The city was skipping along, full of the joys of warmer weather and the glorious fact that we had rain in the morning, enough rain to make the morning smell new and freshly laundered. Pulling into the ‘Loin, past Civic Center drearyness, the grey taking the shine of the day, everything became colder. Darker. Sadder. No yapping corgis biting their own leashes, just the occasional pitbull with an attitude problem and no master. No guys on bicycles talking to girls smiling under masks, just people vaccinating themselves in doorways, and smoking fent in the gutter. No ball games, unless they were eight ball plays for the Kingdom. I almost asked Jesus to turn around, drive back, drive around the city with the nylon string guitar music and ballads he was feeling with his soul. Instead we stopped, me and the Boy climbed out, I tucked the seatbelt back into the seat and out the way of the door. “Thank you, Jesus, nice music!” He returned with thanks and a small smile and a heartfelt giggle. The world needs more Jesus’s in white chargers, or at least another brand of Dodge.
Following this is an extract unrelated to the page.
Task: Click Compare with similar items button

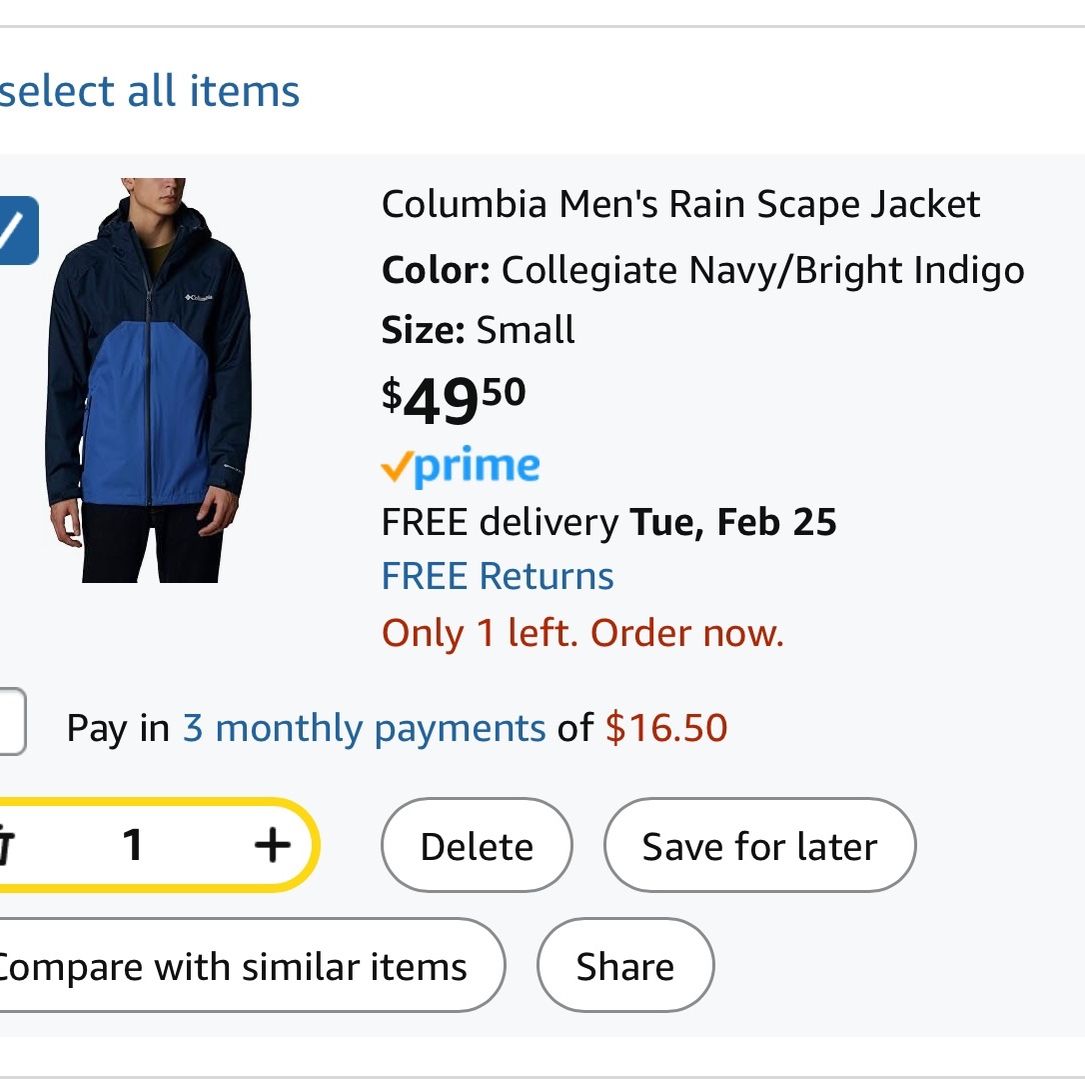Action: [252, 965]
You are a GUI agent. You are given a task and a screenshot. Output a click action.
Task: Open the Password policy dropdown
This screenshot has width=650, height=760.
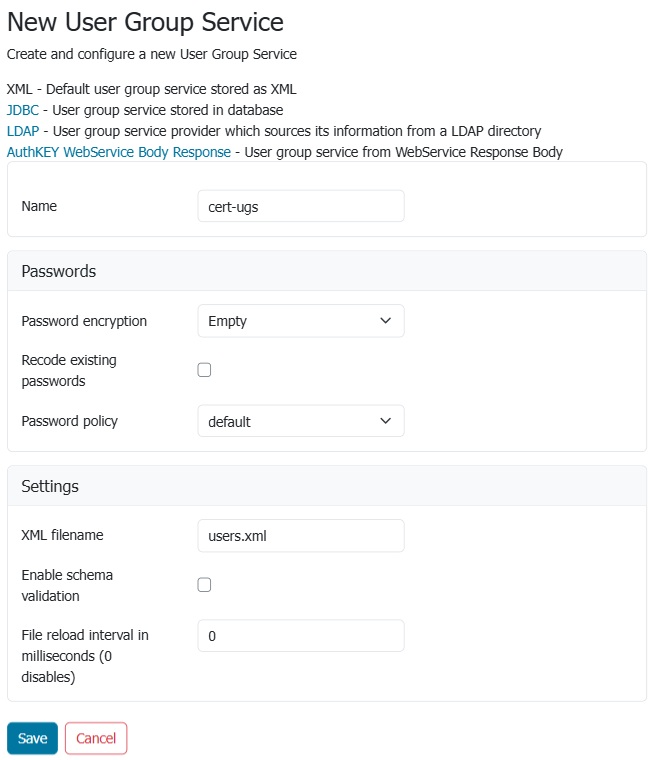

Man Mountain, and Man-Medium-Mountain were standing sentry, reassuringly, two solid protective, reliably sweetly masculine figures. I feel better with them there, staring out at the alleyway, keeping the would-be predators at bay.

Making our way into the room, feeling bouyed on decency and Spanish ballads, sunshine and summer, it almost felt safe. It almost felt ok. It almost felt good.

I turned on the laptop, fired up the news. None of it good. So I turned off, tuned out, and dropped into a bout of writing and daydreaming instead. Perhaps that might provide the way back to something brighter….

10 Comments

  1. Time Traveler of Life

    I feel your pain, in my mind. I think you are one of the strong ones, like my Mother! No matter what life threw at her, she stood tall, toe to toe with woman bashing men and won many of the battles. I wish I was as strong. I am glad you are like her, she would be proud of you.

    1. The Paltry Sum

      That is so loving of you to say! Thank you so very much. She sounds like a real fighter! Thank you so very much. Sending huge love and hugs to you today. How is everything? xxx

  2. Time Traveler of Life

    I am doing very good. Not much in the pain department. The upside is I could never have afforded all the tests they took separately on Medicare. Everything checked out AOK so I am looking at 100 years old in my future!

  3. Time Traveler of Life

    That sounds like fun. Meet at a resort or restaurant. We could put out a call for bloggers we like and see how many show up. I want to have a T-shirt that says, “Don’t piss off a writer; she will put you in a book and kill you!” Want a cup, too! I am glad I am on the mend too! I have got things to do. I am learning podcasts.